Display every line of the items below that contains the string "icon". Case counts.
START Supplied records
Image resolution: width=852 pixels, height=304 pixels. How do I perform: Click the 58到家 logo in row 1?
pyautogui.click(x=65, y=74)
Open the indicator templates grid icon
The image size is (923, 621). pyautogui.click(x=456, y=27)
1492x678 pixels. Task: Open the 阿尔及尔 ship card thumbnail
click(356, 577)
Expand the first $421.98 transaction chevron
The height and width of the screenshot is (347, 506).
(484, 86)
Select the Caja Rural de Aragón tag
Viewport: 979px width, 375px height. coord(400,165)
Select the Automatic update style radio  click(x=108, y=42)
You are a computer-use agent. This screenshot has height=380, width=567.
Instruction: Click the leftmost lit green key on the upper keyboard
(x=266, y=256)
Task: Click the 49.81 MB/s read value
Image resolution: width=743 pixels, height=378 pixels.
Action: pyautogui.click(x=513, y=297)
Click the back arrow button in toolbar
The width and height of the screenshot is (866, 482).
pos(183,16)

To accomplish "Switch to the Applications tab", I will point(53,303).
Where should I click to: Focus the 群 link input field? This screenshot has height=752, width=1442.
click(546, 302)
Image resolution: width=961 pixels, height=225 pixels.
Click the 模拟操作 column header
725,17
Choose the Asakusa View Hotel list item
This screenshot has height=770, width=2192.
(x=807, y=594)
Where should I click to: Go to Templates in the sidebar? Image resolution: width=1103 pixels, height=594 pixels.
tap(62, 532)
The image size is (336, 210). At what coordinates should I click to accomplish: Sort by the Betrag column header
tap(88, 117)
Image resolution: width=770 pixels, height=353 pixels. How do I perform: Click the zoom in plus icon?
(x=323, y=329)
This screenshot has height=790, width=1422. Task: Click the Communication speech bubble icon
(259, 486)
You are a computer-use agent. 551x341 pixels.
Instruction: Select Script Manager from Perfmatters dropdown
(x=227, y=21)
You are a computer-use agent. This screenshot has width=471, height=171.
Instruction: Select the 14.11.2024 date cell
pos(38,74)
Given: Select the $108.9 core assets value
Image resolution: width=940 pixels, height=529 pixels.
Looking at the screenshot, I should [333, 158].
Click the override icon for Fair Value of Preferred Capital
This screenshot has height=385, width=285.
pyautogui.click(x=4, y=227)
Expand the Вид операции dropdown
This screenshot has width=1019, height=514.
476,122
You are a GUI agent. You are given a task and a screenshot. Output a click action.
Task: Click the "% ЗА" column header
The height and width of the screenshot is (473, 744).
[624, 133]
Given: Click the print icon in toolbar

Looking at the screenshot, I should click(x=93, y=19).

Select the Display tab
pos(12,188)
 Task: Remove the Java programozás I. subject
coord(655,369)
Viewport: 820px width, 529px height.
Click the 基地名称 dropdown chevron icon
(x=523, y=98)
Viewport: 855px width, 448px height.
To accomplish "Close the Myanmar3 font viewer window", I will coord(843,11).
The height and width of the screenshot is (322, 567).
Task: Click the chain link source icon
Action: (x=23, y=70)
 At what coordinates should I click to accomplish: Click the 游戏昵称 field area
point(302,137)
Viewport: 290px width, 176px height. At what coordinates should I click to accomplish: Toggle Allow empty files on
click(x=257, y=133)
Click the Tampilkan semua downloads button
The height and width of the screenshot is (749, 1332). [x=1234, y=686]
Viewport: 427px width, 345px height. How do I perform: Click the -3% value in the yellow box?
END Supplied records
> [Correct output]:
Open the indicator templates grid icon
Image resolution: width=770 pixels, height=353 pixels. How do I perform: Click the zoom in plus icon?
This screenshot has height=790, width=1422. Task: Click the Communication speech bubble icon
Click the override icon for Fair Value of Preferred Capital
Given: Click the print icon in toolbar
Click the 基地名称 dropdown chevron icon
Task: Click the chain link source icon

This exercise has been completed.